A Guide to Chemical Storage Buildings
Safety storage of any wastes and hazardous materials is a necessity for various companies. And having said that, to fulfill this need, outdoor chemical storage buildings provide effective solution. These storage buildings are defined simply as a prefabricated structure that is primarily manufactured at site other than the structure’s final location and will be transported in a ready to assemble package or perhaps, completely assembled to the final location.
These buildings also provide economical means of storage and secondary containment since they are able to deduct expense of constructing a permanent structure. Not only that, they also offer many benefits such as allowing buildings to be relocated in case the need arise, portability and so forth.
When you are in the process of choosing an outdoor chemical storage buildings, your decision will depend mostly on the materials that have to be stored, the volume of materials that’ll be stored, location of the building, how the building will be put into used and the design requirements.

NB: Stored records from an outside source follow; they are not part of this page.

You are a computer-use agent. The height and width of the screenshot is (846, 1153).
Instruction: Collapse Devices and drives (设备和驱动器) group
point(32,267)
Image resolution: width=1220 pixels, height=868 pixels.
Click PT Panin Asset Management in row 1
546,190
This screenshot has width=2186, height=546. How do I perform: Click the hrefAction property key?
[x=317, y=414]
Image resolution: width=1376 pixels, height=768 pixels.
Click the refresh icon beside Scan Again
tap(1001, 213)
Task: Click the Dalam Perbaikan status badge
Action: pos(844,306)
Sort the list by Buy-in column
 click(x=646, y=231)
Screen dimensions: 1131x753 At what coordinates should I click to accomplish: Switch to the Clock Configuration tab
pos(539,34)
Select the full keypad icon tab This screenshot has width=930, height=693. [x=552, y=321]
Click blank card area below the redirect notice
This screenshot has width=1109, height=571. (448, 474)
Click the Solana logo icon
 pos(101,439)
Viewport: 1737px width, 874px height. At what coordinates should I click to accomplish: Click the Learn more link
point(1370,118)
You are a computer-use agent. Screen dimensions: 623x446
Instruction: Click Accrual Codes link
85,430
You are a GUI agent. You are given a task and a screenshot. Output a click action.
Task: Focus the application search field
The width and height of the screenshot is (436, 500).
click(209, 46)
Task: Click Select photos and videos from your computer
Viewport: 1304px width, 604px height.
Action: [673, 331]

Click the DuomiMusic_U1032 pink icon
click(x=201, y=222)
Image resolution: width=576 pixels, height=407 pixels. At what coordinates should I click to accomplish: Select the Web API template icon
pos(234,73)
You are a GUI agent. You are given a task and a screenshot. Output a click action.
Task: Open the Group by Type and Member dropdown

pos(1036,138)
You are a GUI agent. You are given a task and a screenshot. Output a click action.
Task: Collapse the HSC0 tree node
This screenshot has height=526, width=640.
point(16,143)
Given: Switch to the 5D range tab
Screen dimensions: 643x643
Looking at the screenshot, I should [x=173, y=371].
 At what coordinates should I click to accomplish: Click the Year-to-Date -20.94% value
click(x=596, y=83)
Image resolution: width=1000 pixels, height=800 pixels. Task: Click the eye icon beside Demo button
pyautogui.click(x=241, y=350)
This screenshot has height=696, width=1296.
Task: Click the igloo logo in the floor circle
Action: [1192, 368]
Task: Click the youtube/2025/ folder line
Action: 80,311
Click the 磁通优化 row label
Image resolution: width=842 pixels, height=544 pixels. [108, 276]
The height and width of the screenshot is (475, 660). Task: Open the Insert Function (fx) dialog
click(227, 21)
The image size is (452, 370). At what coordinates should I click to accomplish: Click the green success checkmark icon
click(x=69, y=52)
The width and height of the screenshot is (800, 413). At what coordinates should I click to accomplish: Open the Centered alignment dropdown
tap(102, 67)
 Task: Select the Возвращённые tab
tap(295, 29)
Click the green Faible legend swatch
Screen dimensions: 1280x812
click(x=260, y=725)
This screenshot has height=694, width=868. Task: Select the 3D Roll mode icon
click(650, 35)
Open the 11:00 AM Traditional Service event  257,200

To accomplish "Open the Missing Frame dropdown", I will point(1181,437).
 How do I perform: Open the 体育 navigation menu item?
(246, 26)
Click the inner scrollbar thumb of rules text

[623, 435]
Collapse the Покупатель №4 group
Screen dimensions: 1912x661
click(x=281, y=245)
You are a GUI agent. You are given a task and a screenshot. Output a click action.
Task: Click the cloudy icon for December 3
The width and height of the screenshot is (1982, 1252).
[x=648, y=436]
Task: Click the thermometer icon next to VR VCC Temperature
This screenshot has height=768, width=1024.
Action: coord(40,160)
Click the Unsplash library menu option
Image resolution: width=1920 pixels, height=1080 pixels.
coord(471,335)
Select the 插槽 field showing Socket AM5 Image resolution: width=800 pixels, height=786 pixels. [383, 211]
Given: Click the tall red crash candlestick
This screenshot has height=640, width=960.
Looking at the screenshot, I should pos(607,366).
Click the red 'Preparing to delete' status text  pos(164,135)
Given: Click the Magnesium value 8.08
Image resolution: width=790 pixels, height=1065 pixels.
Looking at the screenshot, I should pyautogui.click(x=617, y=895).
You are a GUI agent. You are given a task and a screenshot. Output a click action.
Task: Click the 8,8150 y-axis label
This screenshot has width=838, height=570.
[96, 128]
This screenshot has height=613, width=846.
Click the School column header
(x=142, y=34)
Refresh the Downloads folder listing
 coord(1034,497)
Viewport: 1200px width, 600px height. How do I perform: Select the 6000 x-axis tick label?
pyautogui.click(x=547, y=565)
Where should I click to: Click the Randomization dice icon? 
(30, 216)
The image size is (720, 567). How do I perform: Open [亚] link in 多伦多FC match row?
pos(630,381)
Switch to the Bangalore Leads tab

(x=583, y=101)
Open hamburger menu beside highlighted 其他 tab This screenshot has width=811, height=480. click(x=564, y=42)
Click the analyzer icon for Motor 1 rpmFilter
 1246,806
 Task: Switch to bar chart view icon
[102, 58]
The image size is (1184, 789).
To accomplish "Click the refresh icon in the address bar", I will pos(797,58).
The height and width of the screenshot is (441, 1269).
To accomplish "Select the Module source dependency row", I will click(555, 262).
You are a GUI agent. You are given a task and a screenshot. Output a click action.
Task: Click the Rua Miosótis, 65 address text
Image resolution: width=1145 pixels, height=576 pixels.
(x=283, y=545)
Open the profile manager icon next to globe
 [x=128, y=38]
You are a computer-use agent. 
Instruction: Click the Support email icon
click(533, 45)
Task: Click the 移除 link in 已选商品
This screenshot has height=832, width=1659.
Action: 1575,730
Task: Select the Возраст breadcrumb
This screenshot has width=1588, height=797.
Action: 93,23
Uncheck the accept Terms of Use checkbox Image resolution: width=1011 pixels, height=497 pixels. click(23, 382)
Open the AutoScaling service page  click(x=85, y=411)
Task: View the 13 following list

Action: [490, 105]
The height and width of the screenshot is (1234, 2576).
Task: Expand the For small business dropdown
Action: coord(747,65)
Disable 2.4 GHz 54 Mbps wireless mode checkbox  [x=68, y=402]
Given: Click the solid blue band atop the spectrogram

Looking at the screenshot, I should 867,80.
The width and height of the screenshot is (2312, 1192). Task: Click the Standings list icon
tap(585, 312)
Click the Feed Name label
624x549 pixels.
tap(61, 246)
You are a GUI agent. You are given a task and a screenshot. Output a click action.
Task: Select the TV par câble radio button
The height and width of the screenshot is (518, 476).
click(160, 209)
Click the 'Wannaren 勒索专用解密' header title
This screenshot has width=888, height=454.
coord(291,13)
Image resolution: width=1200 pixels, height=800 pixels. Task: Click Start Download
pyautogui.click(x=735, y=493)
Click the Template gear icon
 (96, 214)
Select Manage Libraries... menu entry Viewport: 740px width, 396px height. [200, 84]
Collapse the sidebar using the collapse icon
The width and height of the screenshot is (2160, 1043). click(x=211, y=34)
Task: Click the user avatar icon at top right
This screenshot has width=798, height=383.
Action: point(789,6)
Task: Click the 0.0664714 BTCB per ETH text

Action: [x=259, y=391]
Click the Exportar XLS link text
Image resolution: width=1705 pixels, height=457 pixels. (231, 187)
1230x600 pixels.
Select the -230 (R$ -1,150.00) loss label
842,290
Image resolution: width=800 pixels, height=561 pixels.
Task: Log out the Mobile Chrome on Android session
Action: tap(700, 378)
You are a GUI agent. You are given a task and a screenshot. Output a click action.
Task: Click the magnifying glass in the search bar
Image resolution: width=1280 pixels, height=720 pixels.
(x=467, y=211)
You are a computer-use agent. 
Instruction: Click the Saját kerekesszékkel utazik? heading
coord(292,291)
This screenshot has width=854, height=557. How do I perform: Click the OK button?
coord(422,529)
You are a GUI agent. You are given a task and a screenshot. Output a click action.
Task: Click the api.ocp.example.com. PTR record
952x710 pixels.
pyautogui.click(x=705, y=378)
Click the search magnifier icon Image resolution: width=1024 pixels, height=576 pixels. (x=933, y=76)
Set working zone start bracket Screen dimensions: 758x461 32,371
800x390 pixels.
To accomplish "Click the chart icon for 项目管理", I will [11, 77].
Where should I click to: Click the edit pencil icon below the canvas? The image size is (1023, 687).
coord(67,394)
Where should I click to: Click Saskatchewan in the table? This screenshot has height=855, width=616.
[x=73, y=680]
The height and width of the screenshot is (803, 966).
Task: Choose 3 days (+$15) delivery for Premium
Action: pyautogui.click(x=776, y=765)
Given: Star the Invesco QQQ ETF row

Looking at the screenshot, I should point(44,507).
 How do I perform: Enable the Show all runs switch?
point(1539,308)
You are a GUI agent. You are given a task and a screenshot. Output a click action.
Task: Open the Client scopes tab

Say for example that the materials that’ll be stored are either combustible or flammable, you need a building that fits the NFPA code 30 or equivalent local code. After that, check with the AHJ or Authority Having Jurisdiction to determine which code is enforced locally.
The class for flammable combustible material is referring to NFPA code 30 that dictates what type of building construction is essential. Class 1, 2 or 3 combustible and flammable liquids need either a fire rated building or non combustible building. As for the latter, these are built of non combustible materials similar to steel while the fire rated buildings are made from non combustible materials and has fire resistant insulation in its walls. Not only that, fire rated buildings are divided to categories that are based on the fire resistance walls, openings and roof.
The building’s design will be affected as well by whether you’ll be dispensing from the containers stored in buildings or not. As for buildings that are storing and dispensing class IA liquids and those that are dispensing class IB liquids, explosion relief panels will be required.
The interior part of the building should be able to accommodate the number of required containers in single layer and have enough sump capacity to be able to comply with the Environmental Protection Code Secondary Containment Requirements. The sump containment must be big enough to hold 100 percent of volume of the biggest container that is stored in the building or at least 10 percent of total volume of all containers that are stored within the building or whichever is bigger to meet this regulation.